L’exposition suscite débats et récits imaginaires entre élèves. Pour ces jeunes, les Tirailleurs étaient des « héros ». Tous repartent avec le sentiment d’avoir appris quelque chose de concret. Car sur le fond, les élèves ont le sentiment d’apprendre peu sur ce chapitre à travers leurs manuels scolaires. « Ce qu’on nous apprend sur l’histoire de l’Afrique, c’est peu par rapport à ce qu’on nous enseigne sur l’histoire de l’Europe, regrette Marie-Rose Sarr, élève en classe de terminale scientifique. Pourquoi ne nous apprend-on pas davantage sur notre histoire ? s’interroge la jeune lycéenne dont l’arrière-grand-père fut Tirailleur durant la Première Guerre mondiale. On apprend les conséquences de la Guerre Mondiale en Afrique, en Angleterre, etc... Mais à l’école, poursuit-elle, on nous parle très peu des Tirailleurs. On ne nous parle pas des vaillants Sénégalais qui ont fait quelque- chose dans l’histoire du pays».

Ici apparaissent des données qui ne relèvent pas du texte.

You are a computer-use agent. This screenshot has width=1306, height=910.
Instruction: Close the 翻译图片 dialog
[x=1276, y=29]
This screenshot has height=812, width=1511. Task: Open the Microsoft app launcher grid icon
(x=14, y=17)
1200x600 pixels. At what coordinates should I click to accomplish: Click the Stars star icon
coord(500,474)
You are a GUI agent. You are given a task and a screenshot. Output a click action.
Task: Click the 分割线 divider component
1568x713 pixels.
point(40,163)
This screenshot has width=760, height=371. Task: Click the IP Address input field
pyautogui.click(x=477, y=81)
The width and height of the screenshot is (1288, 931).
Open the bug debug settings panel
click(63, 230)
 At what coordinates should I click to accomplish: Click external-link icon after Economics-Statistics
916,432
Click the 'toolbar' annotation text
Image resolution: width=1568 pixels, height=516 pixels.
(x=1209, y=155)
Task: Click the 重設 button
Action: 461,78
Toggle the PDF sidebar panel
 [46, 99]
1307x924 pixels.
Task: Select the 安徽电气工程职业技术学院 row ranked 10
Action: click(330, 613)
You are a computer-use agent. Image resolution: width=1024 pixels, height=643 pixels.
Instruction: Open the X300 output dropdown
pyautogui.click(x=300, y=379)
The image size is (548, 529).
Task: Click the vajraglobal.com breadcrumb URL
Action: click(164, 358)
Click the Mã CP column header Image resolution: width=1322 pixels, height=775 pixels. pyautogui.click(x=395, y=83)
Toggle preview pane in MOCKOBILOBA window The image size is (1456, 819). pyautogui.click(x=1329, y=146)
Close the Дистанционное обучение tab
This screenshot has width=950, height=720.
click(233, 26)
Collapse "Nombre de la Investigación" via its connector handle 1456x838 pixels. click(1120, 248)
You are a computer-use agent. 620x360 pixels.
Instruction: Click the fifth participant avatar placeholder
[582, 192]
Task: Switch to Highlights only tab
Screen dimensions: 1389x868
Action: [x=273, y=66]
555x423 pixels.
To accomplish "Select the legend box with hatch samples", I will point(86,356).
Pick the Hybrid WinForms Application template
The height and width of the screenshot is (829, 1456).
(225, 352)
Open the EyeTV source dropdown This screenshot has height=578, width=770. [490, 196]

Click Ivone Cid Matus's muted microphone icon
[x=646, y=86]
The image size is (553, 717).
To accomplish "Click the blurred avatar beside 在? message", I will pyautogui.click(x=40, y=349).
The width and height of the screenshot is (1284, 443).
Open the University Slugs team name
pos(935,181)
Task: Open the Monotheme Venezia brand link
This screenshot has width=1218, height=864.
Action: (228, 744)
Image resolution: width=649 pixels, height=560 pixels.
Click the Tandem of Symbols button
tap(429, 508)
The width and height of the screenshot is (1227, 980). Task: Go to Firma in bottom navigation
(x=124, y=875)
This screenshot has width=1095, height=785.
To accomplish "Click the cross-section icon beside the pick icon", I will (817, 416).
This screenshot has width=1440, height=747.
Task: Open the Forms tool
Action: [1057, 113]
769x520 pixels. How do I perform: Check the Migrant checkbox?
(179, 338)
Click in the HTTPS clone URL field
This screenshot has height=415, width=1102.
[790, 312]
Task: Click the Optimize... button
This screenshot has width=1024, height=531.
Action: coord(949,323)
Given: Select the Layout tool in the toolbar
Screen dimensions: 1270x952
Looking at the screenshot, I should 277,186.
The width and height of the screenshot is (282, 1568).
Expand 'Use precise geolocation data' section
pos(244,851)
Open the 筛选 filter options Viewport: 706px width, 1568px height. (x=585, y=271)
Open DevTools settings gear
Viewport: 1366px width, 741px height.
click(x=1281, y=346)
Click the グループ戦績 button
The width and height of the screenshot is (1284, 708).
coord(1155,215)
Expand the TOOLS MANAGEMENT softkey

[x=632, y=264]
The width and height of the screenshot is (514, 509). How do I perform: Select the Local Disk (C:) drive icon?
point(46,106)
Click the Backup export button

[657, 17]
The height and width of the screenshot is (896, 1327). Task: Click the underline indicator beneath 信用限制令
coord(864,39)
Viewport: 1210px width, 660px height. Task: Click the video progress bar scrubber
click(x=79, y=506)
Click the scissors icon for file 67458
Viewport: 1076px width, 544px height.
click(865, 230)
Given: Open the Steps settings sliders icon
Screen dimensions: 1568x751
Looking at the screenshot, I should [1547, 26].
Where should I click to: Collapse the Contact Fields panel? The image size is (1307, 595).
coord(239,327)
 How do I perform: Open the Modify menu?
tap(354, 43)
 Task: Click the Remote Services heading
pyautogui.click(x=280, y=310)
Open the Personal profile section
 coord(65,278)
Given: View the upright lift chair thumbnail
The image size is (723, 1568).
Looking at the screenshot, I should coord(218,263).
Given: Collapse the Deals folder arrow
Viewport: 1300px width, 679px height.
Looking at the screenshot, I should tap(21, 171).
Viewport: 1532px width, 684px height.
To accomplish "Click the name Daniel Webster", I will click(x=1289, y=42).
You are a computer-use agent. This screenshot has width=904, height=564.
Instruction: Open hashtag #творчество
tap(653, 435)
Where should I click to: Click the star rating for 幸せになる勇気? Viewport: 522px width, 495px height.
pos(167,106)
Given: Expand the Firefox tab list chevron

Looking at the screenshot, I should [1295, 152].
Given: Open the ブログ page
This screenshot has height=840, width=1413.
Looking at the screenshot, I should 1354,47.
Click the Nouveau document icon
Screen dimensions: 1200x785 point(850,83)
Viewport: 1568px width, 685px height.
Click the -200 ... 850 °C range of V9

« Je ne connaissais pas l’histoire des Madames Tirailleurs », reconnaît de son côté Mouhamadou Kébé, élève en classe de 3ème bilingue. « Lorsqu’elles ont été envoyées sur le front, précise-t-il, elles cuisinaient et servaient d’appui à la logistique ».
Portion congrue
Au Sénégal, les deux conflits mondiaux sont enseignés en fin de cursus au collège (en classe de 3ème) et au lycée (en classe de 1ère et de terminale). Selon un document parcouru par nos soins, les enseignants doivent insister sur les raisons du conflit et ses conséquences de manière générale. « La Grande Guerre a toujours été enseignée de manière globale, relève Mamadou Koné, le secrétaire général de l’association des professeurs d’histoire-géographie du Sénégal. Il y a une portion congrue consacrée aux Tirailleurs », regrette cet enseignant.
* L’île de Gorée, au large de Dakar, fut au XVIIe siècle, un comptoir hollandais, avant de devenir un symbole de la traite négrière.